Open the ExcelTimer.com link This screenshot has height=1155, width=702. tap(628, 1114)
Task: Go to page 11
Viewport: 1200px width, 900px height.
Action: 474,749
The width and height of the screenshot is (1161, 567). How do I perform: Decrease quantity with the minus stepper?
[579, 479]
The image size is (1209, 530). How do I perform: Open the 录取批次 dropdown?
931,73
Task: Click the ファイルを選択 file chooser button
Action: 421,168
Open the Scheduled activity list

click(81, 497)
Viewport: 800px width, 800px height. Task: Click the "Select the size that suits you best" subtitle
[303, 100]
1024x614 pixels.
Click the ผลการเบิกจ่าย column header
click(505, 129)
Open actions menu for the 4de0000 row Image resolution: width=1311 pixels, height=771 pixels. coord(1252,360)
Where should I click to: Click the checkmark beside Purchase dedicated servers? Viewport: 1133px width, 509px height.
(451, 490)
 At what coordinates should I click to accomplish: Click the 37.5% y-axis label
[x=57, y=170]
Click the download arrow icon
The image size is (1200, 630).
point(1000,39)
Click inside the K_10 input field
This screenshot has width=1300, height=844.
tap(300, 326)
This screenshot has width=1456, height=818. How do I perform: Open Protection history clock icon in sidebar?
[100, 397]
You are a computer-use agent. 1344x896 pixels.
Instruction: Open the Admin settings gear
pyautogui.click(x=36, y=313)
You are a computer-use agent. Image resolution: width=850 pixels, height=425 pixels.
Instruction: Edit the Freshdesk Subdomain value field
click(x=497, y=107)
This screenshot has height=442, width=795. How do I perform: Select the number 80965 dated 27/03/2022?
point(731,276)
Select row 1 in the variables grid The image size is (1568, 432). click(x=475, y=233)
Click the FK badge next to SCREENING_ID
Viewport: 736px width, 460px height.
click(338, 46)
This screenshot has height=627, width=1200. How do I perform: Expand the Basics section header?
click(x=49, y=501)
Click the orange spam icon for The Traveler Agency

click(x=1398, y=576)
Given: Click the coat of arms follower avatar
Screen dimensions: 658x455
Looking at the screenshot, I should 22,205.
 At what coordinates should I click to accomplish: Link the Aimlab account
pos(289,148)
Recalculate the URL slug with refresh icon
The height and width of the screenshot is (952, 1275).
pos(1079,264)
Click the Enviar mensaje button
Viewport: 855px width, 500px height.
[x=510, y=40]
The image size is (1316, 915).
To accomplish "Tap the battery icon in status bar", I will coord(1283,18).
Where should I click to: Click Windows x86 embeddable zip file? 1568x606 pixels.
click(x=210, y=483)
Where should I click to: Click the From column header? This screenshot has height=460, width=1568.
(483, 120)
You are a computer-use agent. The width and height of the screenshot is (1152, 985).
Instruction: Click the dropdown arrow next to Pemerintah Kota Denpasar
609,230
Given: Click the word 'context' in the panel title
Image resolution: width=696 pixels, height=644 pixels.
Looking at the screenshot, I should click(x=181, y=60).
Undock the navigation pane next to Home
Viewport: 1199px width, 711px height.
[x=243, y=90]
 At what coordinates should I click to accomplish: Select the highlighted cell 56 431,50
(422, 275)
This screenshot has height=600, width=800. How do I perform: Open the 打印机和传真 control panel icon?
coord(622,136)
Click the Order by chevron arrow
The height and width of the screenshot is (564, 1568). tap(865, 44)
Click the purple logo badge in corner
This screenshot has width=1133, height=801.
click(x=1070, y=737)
=====
Each line of the data that has the string "Given" should be returned.

**Answer box:**
Given: Click the coat of arms follower avatar
Given: Click the word 'context' in the panel title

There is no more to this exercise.